Wray dijo que Beijing estaba utilizando “todas las herramientas” a su disposición para robar tecnología occidental en un esfuerzo por eventualmente socavar a las empresas no chinas y dominar sus mercados, incluso robando semillas genéticamente modificadas de las tierras agrícolas estadounidenses.

Agregó que el Ministerio de Seguridad del Estado, que supervisa los esfuerzos de espionaje chino en el extranjero, se estaba enfocando en las empresas occidentales que quería “saquear” para ayudar a obtener secretos corporativos. Mientras tanto, evaluar los riesgos de las contrapartes chinas se estaba volviendo más difícil porque Beijing estaba restringiendo el acceso a los datos necesarios para la diligencia debida, dijo.

Ambos jefes de inteligencia destacaron que China a menudo empleaba a personas que no estaban conectadas directamente con sus servicios de inteligencia para apuntar a empresas occidentales — un grupo que Wray llamó “cooptados”.

Dijeron que las empresas tenían que estar más en sintonía con el hecho de que sus tratos con empresas chinas podrían tener conexiones con los servicios de inteligencia de Beijing, lo que McCallum describió como “manipulación oculta”.

“Cuando trata con una empresa china, sepa que también está tratando con el gobierno chino, es decir, el MSS y el PLA. [People’s Liberation Army] —también, casi como socios silenciosos”, dijo Wray en su discurso.

Los dos jefes de inteligencia instaron a las empresas a intensificar la cooperación con el FBI y el MI5, destacando la capacidad de China para realizar espionaje a gran escala en una gran variedad de actividades y tener una visión a largo plazo, cortejando a los políticos que recién comienzan sus carreras.

McCallum y Wray insistieron en que las empresas estén más atentas, pero no necesariamente se desvinculen de China.

“El objetivo aquí no es aislarse de China. Queremos un Reino Unido que esté conectado y sea resistente”, dijo McCallum.

Citó la presencia de 150.000 estudiantes chinos que estudian en universidades del Reino Unido como «buena para ellos y buena para nosotros». Pero dijo que la investigación había llevado a 50 de ellos con vínculos militares a irse.
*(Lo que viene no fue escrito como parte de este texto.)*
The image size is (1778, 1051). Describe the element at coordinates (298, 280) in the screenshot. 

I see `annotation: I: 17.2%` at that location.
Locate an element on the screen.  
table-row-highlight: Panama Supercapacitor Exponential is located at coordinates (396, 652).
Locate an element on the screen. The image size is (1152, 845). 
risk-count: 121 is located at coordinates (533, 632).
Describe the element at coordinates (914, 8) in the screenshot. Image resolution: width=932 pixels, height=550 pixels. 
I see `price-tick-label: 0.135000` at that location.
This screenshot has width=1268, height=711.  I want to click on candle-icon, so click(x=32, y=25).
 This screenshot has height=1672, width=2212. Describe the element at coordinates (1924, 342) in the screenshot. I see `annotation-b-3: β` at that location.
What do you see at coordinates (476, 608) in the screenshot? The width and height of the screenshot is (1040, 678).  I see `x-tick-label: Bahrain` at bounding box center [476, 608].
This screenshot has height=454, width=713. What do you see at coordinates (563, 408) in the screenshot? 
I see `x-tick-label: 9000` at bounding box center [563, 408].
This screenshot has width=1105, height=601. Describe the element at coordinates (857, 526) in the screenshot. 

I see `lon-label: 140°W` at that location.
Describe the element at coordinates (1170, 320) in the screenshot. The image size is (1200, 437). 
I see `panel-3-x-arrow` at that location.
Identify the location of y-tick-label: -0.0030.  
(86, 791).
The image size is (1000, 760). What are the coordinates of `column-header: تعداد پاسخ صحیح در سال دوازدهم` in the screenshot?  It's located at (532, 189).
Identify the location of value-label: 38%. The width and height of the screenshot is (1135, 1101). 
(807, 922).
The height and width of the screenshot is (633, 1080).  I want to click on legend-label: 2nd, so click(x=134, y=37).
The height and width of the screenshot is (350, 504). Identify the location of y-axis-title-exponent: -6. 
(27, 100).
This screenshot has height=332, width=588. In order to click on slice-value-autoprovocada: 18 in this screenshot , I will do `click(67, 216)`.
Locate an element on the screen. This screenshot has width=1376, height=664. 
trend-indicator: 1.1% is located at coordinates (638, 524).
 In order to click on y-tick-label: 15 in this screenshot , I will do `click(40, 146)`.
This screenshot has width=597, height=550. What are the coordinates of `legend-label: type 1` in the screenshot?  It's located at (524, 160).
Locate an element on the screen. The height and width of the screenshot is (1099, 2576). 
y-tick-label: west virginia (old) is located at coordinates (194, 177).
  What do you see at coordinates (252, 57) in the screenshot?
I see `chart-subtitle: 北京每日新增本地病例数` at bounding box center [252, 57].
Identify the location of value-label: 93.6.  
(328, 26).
Wray también dijo que las empresas deberían pensar más en las implicaciones de La amenaza de China a Taiwán a raíz de la invasión rusa de Ucrania, subrayando que las empresas occidentales se habían visto atrapadas en las sanciones contra Moscú y la interrupción económica.

“Había muchas empresas occidentales que todavía tenían los dedos en esa puerta cuando se cerró de golpe”, dijo. “Si China invade Taiwán, podríamos volver a ver lo mismo, a una escala mucho mayor. Al igual que en Rusia, las inversiones occidentales construidas durante años podrían convertirse en rehenes”.

La embajada china en Washington rechazó las acusaciones de Wray y McCallum. “Algunos políticos estadounidenses han estado empañando la imagen de China y pintando a China como una amenaza con falsas acusaciones”, dijo un portavoz de la embajada. “Nos oponemos resueltamente a sus comentarios”.